### [EXERCISE GOAL]
Repeat exactly the line that includes "Test online (363, 43)" and all lines after it, ending with the last line of the listing below.

═════ DATASET RECORDS

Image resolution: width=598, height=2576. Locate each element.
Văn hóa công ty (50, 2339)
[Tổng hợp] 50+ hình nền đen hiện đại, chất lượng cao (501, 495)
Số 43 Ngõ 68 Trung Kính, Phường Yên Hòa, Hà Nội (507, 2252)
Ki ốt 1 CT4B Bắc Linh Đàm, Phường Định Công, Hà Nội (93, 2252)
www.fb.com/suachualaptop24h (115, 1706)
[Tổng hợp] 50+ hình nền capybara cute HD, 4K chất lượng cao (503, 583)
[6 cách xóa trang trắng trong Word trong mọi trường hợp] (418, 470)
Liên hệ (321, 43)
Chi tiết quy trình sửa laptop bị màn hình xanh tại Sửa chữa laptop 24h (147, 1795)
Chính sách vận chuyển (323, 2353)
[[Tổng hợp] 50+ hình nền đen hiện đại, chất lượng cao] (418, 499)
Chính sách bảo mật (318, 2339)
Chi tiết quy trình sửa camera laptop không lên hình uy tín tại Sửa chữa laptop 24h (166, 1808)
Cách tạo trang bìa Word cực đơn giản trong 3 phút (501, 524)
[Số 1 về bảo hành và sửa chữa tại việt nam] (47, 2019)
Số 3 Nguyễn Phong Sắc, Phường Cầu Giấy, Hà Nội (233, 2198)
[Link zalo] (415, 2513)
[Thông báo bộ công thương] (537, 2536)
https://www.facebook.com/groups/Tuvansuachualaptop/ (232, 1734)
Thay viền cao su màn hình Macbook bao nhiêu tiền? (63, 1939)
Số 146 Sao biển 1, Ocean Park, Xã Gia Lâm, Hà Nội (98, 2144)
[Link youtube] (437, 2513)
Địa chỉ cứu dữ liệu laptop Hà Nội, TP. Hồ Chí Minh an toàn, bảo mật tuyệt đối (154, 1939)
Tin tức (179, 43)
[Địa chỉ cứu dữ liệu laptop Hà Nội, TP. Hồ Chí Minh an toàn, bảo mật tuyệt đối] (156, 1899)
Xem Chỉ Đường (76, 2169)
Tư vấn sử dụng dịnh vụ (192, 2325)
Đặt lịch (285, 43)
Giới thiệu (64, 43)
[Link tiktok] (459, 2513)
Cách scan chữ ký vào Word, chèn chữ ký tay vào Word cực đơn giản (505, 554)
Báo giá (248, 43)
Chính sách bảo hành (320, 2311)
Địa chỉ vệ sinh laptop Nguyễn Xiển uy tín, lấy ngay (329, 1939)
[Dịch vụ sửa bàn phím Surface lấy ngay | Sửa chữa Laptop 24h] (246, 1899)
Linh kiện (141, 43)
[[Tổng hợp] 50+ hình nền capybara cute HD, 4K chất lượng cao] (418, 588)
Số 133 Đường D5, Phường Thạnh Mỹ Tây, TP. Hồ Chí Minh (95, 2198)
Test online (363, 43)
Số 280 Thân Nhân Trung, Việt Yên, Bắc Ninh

══════════

### [REPLY]
Test online (363, 43)
Số 280 Thân Nhân Trung, Việt Yên, Bắc Ninh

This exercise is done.